## What to do
Among the entries, find the lines with the string "agent" and copy them.

[Stored items]
|---|
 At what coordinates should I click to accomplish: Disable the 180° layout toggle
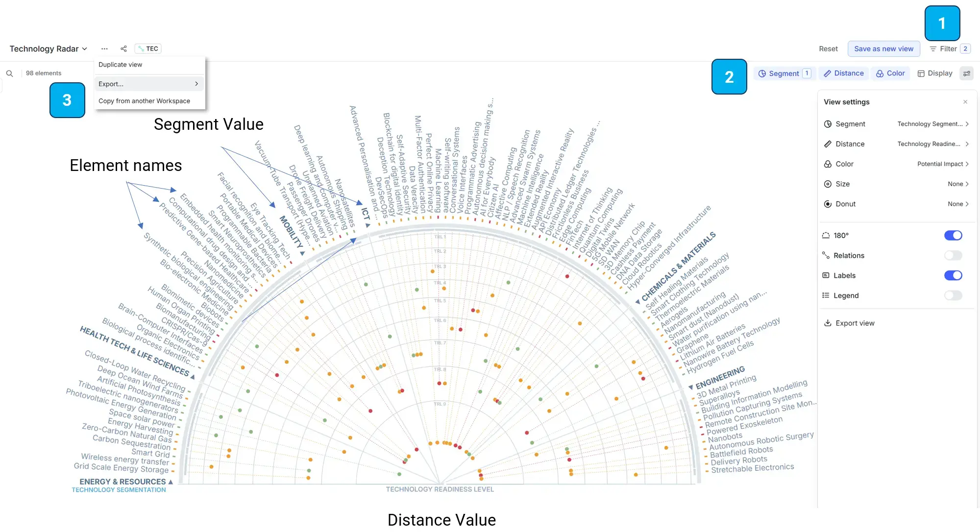pos(953,236)
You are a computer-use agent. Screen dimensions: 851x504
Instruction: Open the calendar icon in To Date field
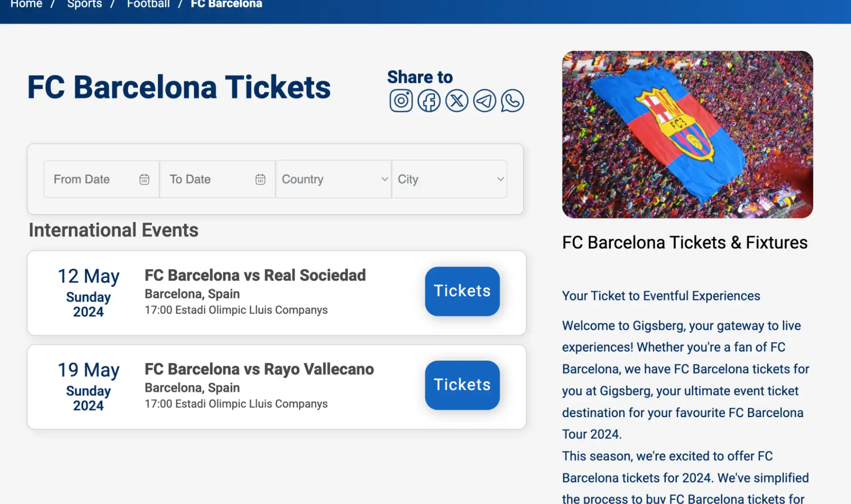pos(261,179)
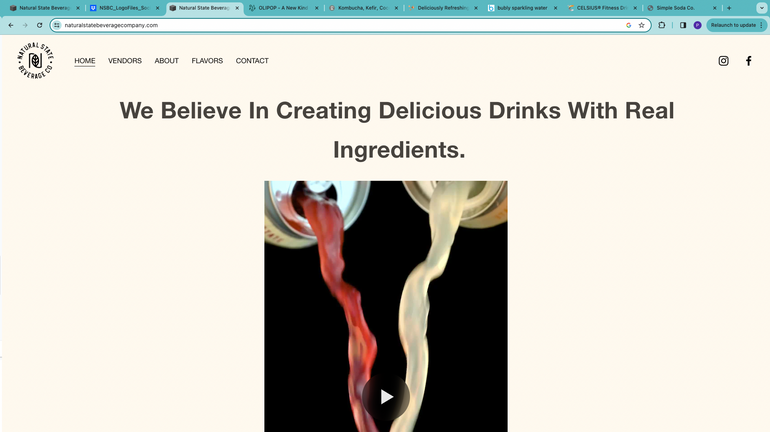Viewport: 770px width, 432px height.
Task: Open the Facebook page icon
Action: pyautogui.click(x=748, y=61)
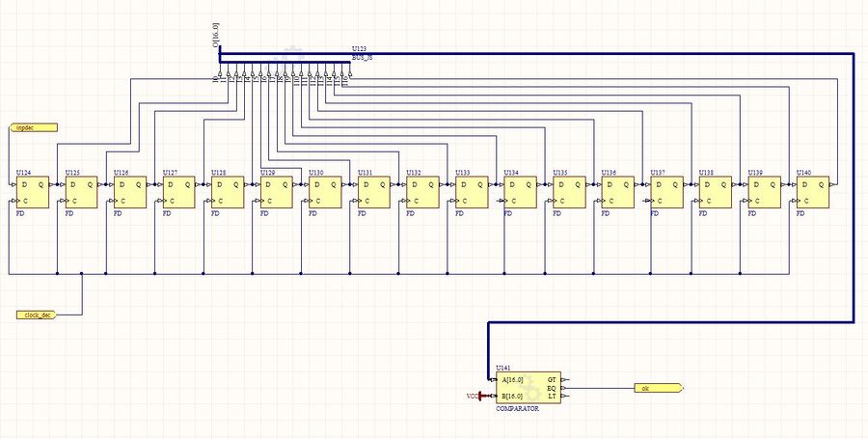Screen dimensions: 868x439
Task: Click the ok output port
Action: [658, 388]
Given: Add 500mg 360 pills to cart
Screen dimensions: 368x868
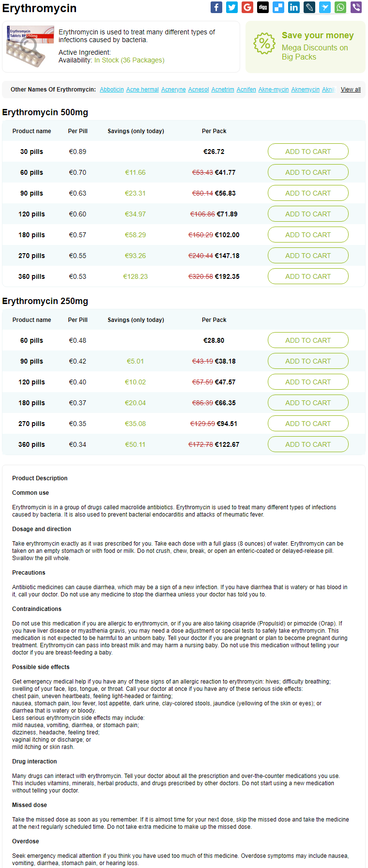Looking at the screenshot, I should [308, 276].
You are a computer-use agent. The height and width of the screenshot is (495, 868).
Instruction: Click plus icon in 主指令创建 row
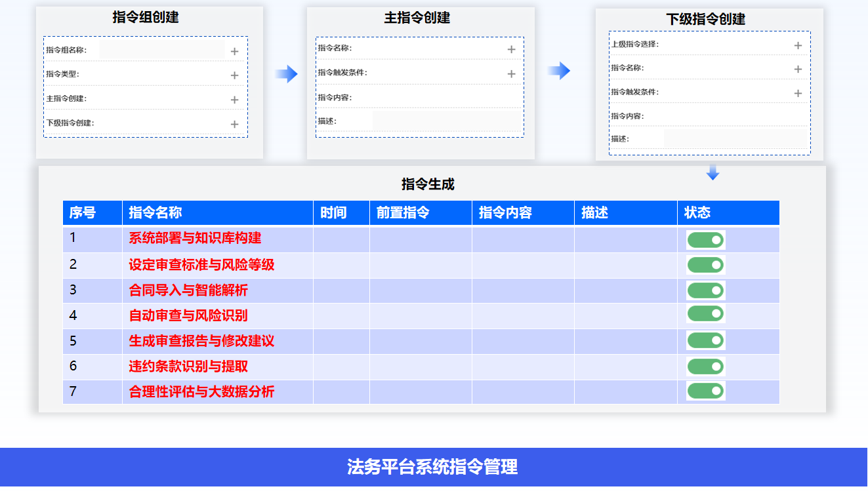234,100
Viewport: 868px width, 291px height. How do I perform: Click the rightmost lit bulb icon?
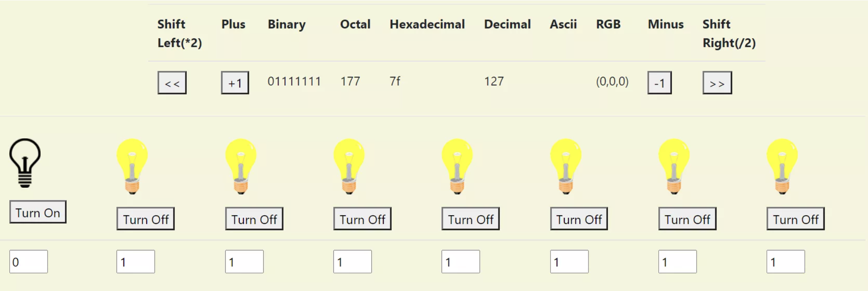782,167
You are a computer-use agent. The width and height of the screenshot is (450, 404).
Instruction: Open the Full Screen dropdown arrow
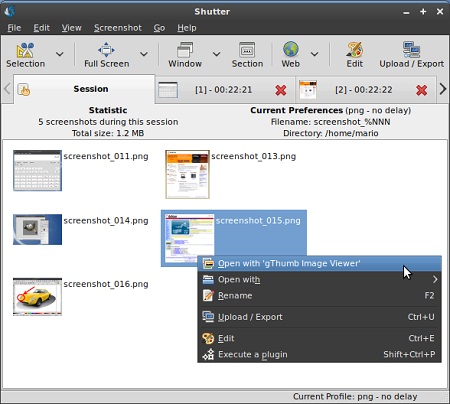[x=144, y=54]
|---|
## Output for this task
You are a computer-use agent. Screen dimensions: 851x504
You are a computer-use agent. The height and width of the screenshot is (495, 868).
You are a computer-use agent. The width and height of the screenshot is (450, 404).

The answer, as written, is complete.